Of course, every sister reading this is asking, how dare he?! Unfortunately, this man was not alone. I have heard this (often) from love coaching clients.
Homeboy didn’t see me a few years earlier.
When my marriage ended I was woeful — and mad as hell. My heart was shattered. I was in real emotional pain and saw no way out. It felt like it was me against the world. I didn’t go as far as declaring that I didn’t need a man, but I proceeded as if ‘I could do bad by myself’ and ended up hurting others.
So, hell yeah, I was angry. I am also black, a woman and human.
Hollywood tries to stereotype us as an angry black monolith. Our dignified first lady can barely look down at her nails without folks calling it an eye roll.
So what happens when we are angry, black and bitter. Often nothing. We heap hurt on top of pain on top of heartbreak. We lead with our righteous scabs, unable to let love out — or in. We either attract men who are vibrating at the same low level of energy or we can’t accept those coming to us with something different.
When anger is your shield it becomes a wall. This looks different depending on who’s experiencing it. Some women are pissed at the world. Others turn the anger inward as depression. We live it as chronic stress and anxiety or try to stuff it down with food, drugs, sex, alcohol and even religion.

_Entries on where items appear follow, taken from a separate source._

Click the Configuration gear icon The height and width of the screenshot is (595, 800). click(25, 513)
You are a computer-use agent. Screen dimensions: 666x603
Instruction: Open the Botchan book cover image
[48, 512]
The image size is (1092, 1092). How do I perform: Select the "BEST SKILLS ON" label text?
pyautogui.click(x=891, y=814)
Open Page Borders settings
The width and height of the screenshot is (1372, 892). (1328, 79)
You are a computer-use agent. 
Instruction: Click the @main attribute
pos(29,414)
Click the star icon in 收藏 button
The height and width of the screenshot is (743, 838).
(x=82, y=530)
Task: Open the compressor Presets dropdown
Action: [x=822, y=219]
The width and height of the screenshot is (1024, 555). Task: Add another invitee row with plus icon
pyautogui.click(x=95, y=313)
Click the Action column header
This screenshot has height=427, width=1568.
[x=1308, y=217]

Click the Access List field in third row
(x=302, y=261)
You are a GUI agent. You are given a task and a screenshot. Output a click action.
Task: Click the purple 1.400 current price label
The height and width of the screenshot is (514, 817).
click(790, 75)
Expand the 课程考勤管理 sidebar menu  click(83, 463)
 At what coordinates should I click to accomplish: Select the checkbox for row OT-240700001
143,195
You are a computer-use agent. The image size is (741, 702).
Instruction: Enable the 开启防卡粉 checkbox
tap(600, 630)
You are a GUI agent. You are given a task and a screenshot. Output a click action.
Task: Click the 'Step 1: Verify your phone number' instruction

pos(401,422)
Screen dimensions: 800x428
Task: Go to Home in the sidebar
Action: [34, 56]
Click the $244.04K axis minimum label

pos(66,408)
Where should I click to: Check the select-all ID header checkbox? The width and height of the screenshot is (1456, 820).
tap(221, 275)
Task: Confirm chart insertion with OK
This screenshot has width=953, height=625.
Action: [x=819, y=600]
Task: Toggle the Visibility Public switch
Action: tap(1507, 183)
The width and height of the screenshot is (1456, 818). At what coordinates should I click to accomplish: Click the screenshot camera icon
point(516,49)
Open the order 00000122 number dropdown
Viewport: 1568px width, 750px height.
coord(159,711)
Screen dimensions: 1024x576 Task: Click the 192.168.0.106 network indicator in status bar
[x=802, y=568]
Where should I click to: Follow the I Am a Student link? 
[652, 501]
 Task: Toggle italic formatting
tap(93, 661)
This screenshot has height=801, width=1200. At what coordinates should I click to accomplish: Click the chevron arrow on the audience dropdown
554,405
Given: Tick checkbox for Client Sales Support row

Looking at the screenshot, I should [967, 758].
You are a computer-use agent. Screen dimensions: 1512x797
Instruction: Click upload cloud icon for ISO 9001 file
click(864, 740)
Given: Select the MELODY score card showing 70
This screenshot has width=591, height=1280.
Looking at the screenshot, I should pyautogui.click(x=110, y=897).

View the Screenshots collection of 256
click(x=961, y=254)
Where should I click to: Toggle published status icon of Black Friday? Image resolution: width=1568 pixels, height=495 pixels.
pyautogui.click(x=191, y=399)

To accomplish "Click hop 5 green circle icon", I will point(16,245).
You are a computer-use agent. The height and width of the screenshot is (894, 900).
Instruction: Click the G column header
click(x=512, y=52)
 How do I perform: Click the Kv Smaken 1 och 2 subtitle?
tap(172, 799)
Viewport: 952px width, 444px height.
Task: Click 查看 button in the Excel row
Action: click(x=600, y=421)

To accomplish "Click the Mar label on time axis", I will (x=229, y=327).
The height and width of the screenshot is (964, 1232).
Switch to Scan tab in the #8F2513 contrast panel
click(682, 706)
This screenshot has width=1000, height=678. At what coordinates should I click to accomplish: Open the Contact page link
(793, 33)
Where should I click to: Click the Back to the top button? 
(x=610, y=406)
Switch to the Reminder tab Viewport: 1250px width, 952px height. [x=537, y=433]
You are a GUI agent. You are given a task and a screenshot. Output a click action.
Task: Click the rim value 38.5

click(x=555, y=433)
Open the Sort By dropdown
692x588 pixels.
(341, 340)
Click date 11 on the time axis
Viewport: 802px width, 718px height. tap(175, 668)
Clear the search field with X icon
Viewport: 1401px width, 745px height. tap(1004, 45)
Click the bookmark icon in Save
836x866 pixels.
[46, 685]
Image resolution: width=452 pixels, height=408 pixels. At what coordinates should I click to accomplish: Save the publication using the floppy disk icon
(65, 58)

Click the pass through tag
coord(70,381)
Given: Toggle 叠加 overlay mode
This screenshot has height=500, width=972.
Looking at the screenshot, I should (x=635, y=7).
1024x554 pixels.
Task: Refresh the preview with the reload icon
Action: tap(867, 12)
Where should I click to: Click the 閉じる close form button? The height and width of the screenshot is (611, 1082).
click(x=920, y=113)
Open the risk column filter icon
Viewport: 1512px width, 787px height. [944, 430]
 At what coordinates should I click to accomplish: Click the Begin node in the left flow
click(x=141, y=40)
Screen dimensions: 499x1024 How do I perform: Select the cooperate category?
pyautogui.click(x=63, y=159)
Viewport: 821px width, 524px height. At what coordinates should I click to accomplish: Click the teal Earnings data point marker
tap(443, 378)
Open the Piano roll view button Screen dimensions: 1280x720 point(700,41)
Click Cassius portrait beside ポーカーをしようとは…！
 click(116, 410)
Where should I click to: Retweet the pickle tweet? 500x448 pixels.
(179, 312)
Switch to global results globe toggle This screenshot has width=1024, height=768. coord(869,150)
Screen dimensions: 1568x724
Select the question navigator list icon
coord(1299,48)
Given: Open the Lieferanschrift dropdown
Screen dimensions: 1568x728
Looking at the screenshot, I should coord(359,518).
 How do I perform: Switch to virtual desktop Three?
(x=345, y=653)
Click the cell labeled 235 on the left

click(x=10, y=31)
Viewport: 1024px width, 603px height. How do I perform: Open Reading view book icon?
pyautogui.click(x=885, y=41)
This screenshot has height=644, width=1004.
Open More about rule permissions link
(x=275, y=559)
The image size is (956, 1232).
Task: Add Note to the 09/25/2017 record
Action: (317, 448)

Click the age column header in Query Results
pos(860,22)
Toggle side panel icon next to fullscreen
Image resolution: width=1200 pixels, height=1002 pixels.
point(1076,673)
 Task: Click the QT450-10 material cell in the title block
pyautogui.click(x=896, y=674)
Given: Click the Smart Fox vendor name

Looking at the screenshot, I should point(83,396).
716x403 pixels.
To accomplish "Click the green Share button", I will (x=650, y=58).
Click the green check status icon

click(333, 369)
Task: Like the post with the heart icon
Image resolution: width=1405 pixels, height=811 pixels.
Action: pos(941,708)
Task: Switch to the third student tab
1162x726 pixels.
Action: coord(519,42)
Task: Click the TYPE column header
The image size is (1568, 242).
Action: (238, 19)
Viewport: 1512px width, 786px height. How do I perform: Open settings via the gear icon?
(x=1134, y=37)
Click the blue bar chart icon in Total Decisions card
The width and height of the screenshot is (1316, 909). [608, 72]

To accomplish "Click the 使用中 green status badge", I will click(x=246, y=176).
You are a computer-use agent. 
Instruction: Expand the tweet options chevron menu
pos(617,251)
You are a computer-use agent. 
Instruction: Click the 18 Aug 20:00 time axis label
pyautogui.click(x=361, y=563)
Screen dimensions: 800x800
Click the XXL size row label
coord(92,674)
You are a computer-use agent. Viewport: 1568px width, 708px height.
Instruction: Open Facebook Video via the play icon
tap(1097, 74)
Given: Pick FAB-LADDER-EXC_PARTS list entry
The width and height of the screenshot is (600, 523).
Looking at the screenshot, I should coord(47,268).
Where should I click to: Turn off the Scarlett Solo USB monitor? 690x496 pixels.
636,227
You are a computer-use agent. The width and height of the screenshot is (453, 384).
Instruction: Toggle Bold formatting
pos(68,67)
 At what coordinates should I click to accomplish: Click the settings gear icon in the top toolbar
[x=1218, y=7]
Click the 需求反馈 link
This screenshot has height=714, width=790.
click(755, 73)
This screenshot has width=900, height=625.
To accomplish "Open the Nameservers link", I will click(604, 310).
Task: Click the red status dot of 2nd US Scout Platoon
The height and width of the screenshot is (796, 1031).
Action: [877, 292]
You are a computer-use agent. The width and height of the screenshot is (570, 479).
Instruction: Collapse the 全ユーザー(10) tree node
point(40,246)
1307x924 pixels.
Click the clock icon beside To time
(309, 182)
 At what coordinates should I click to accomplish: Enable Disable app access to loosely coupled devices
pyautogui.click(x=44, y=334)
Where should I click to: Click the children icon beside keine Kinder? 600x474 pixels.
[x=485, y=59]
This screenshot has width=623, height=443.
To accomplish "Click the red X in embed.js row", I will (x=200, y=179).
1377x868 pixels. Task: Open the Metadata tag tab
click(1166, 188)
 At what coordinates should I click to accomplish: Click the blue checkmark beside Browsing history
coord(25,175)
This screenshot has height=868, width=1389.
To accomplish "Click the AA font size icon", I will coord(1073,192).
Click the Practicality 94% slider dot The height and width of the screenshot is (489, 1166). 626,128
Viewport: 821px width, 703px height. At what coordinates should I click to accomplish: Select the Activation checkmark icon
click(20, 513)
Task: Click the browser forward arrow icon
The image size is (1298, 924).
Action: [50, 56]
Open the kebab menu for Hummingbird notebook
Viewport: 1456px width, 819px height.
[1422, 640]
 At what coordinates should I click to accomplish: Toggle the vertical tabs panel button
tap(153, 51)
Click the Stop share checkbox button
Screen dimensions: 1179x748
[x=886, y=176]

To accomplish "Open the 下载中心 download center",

After I noticed this very real trauma in enough of my relationship coaching clients I gave it a name: “PTLD, Post Traumatic Love Disorder.” Soldiers as well as assault and rape victims experience PTSD, Post Traumatic Stress Disorder, a normal reaction after surviving the traumatic ravages of life-changing war.
PTLD occurs after a devastating love event, an incident that may trigger childhood issues. We feel betrayed, broken or abandoned. Then we take this energy forward, living and dating like love zombies and the walking wounded.
So how do you heal for the sake of your spirit and future relationships?
Here’s how to move forward:
1. Learn how to feel your feelings.
We are terrified to really feel our feelings. We fear that if we lean into the anger, sadness, loneliness, that we’ll never make it out. I am asking you to have faith in Something Greater Than You that you will. If you’ve been through a devastating breakup you need to first grieve the loss. The pain is similar to drug withdrawal because the chemicals our bodies create in love are opiates. Cry, scream, yell, feel it out.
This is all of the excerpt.